### [Action item]
The line with "Given: Open Firefox extensions puzzle icon" and each line following it, up to the final line of the data, should be set down exactly; pictures stay out.
───── Supplied entries
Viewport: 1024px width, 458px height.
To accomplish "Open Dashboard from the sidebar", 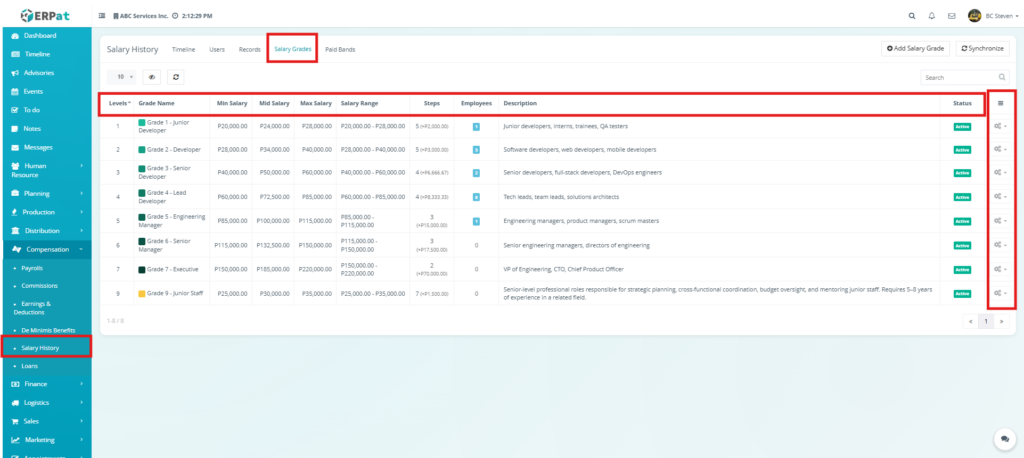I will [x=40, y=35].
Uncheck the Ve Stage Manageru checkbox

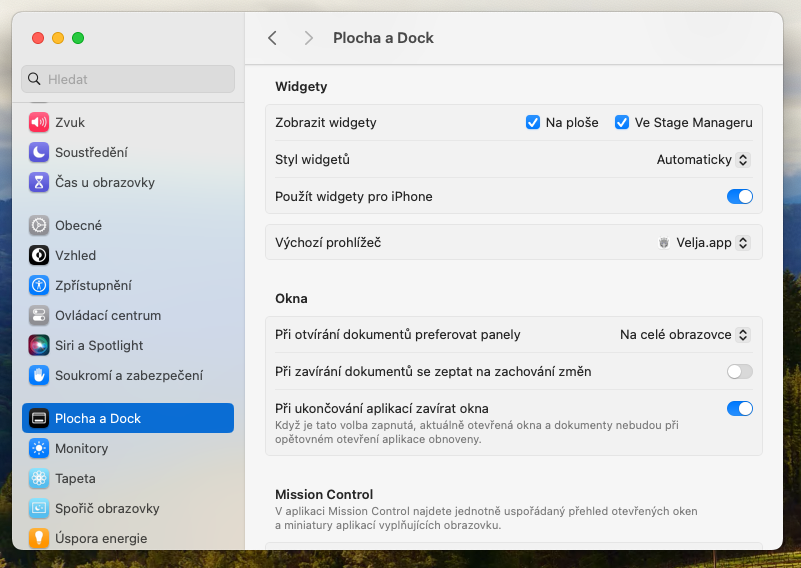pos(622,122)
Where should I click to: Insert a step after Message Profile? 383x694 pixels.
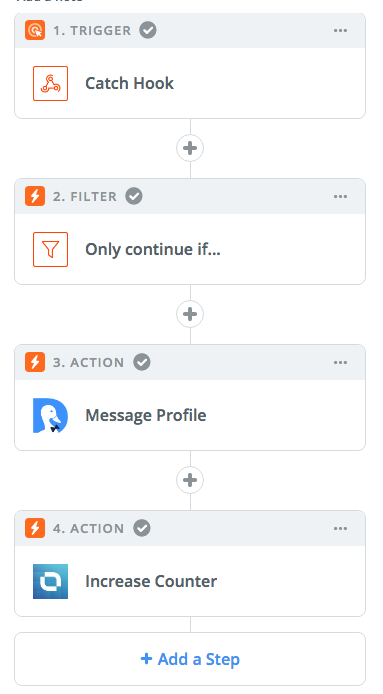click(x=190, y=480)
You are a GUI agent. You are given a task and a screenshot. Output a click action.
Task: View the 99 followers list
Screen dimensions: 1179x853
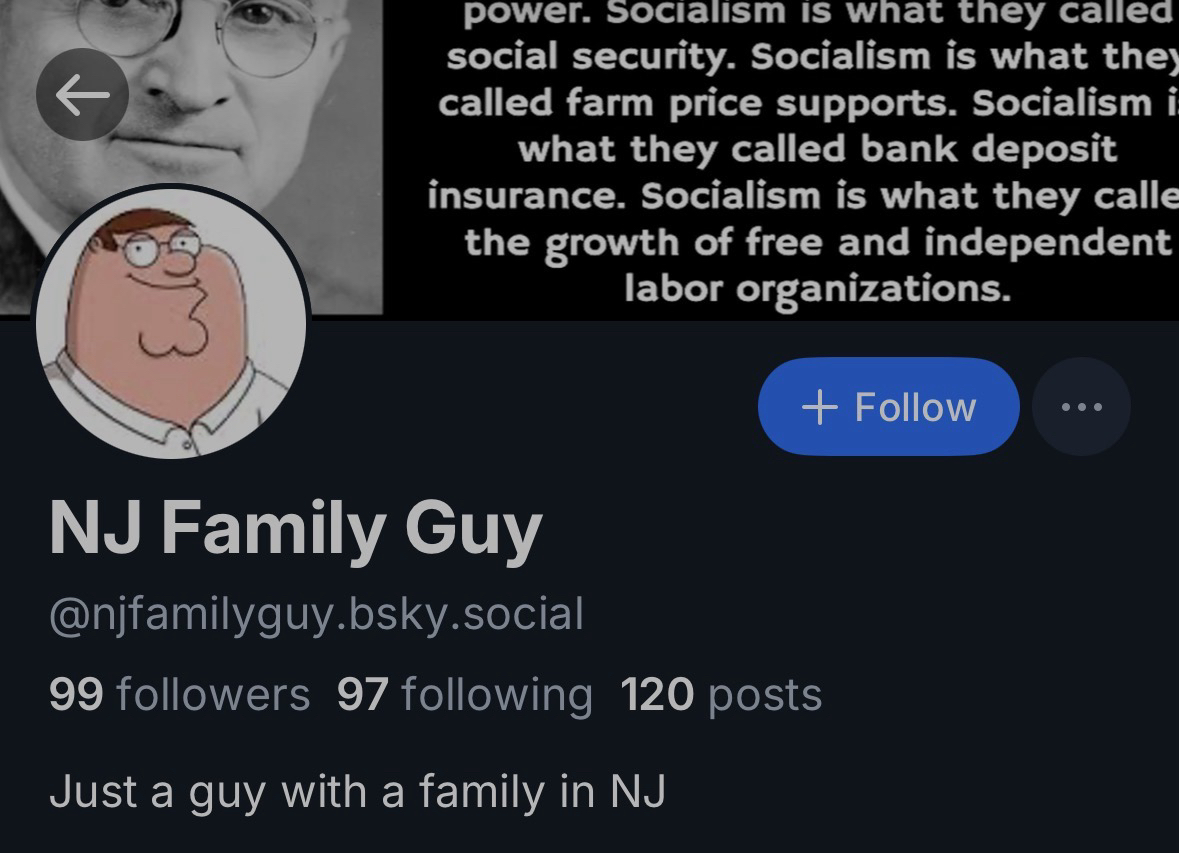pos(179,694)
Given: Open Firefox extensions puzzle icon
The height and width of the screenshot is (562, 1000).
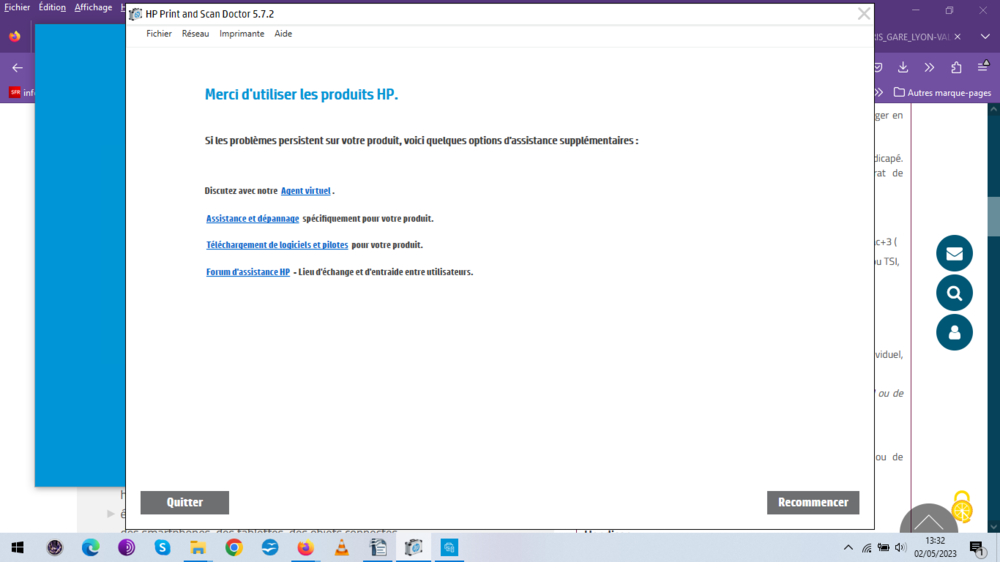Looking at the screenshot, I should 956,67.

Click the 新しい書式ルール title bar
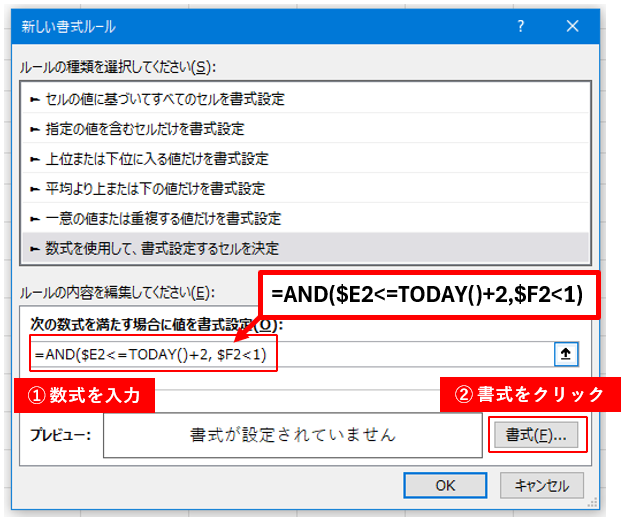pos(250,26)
──────────
### [Task response]
Given: Open Firefox extensions puzzle icon
The height and width of the screenshot is (562, 1000).
Looking at the screenshot, I should 956,67.

Click the 新しい書式ルール title bar
pos(250,26)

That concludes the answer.